SMP Porting to Cortex R5

Hi,
We make an attempt to port SMP version to Cortex R5. Work is inspired by RP2040 port.
I’d appreciate some porting checklist.

  1. Tick interrupt. Happens only on master core or identical on both (all cores)? Other scheme?
  2. Ignition and initialization of Second core. Simple loop that waits for sp, pc (xPortStartSchedulerOnCore or xPortStartScheduler) and interrupt table address , once set jumps to given pc. Is this correct?
  3. What else we need to know to implement multi-core safe mutexes, locks, etc. Is there some dependency of Processor SDK (out of FreeRTOS source tree)?
  4. Any static data that kernel uses that we need to be aware of?
  5. If I understand correctly, both cores run the same scheduler, and it picks tasks from queue that is visible on both cores. Is it correct?

Our target is offloading of computation tasks to the second core, no need in Interrupts/peripherals access on the second core.

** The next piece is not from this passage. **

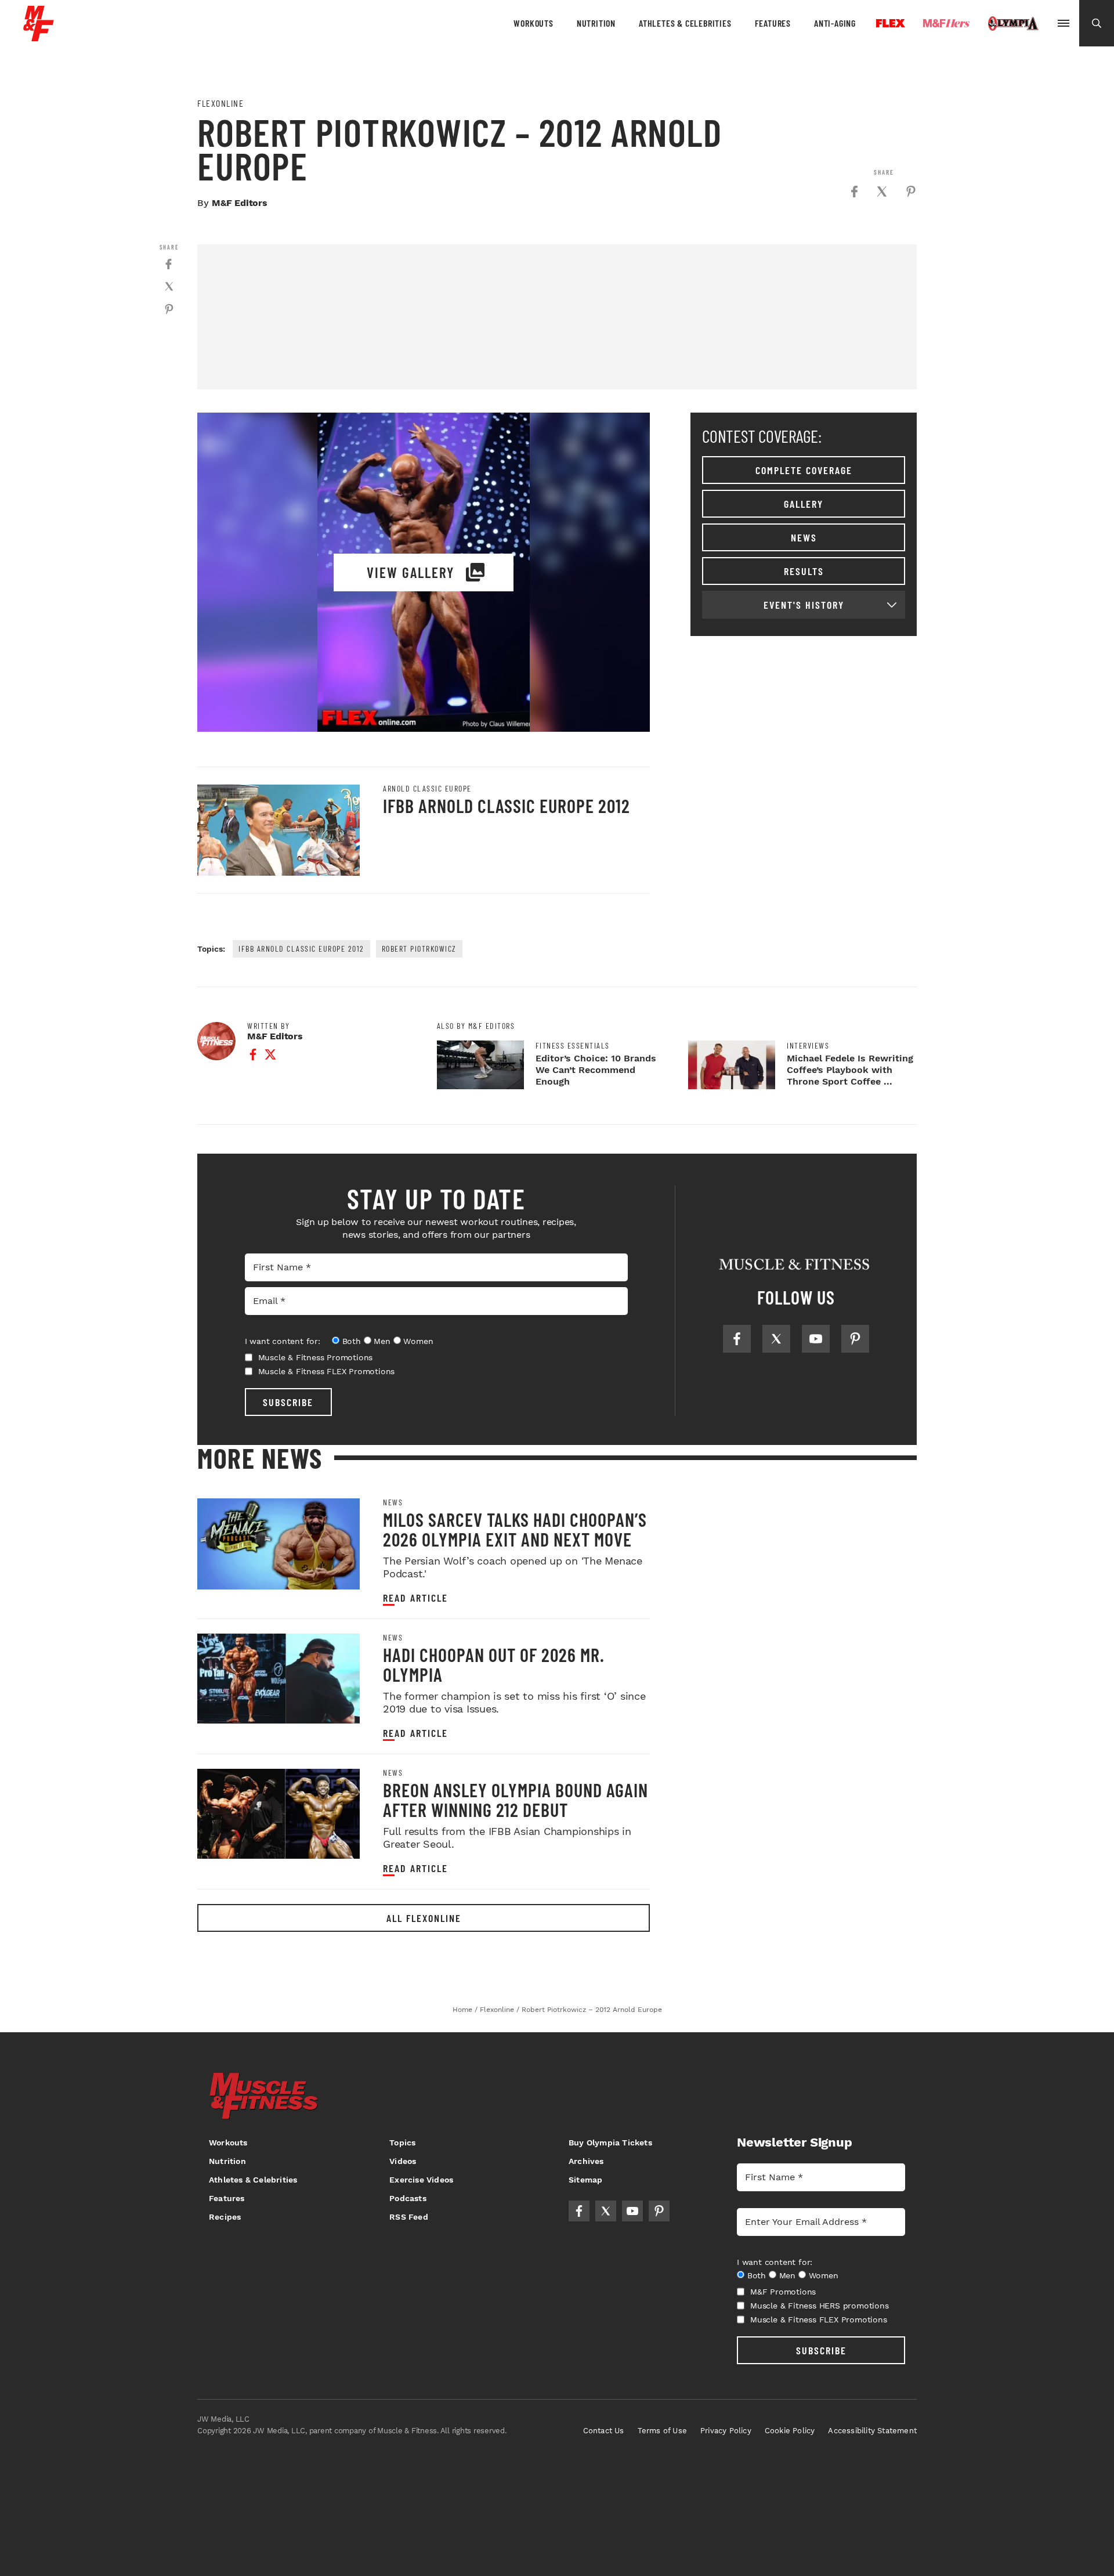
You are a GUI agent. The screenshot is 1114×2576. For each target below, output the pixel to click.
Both (351, 1341)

Any help would be appreciated.

Best regards
Rasty

Good questions and we certainly need to create a porting checklist for SMP.

For now here you go:

  1. You will need a tick interrupt on 1 core. The tick handler will execute portYIELD_CORE(corenumber) when the other core(s) need to reschedule their work.
  2. You will need to do something specific to your architecture to launch the second core. The first core to run will call xPortStartScheduler() and your porting layer is expected to get all the cores running. On the RP2040 you can see it with an API call to multicore_launch_core1(functionPointerToLaunch).
  3. The key piece is to ensure the two LOCKS (below) are implemented with hardware.
  4. The kernel data in the is protected by two hardware spinlocks. These are the TASK lock and the ISR lock. You will need to ensure you have implemented portGET_TASK_LOCK(), portRELEASE_TASK_LOCK(), portGET_ISR_LOCK() and portRELEASE_ISR_LOCK(). These need to be implemented in such a way that NO CORE can get past the lock. On the RP2040 this is a hardware spinlock so when the second core reaches the GET, it will halt until the other core executes RELEASE.
  5. Exactly right. You can lock tasks to specific cores with core affinity. Doing so may increase the execution cycles available to a specific task but it will also make SOME context switches require two checks of the waiting task queue because the highest priority task may not be allowed to run on the core.
1 Like

Thank you very much for fast reply!
I need some clarification for question #1.
I want to make sure that I understand you correctly.
Tick interrupt runs only on first (0) master core and triggers scheduling on the second core.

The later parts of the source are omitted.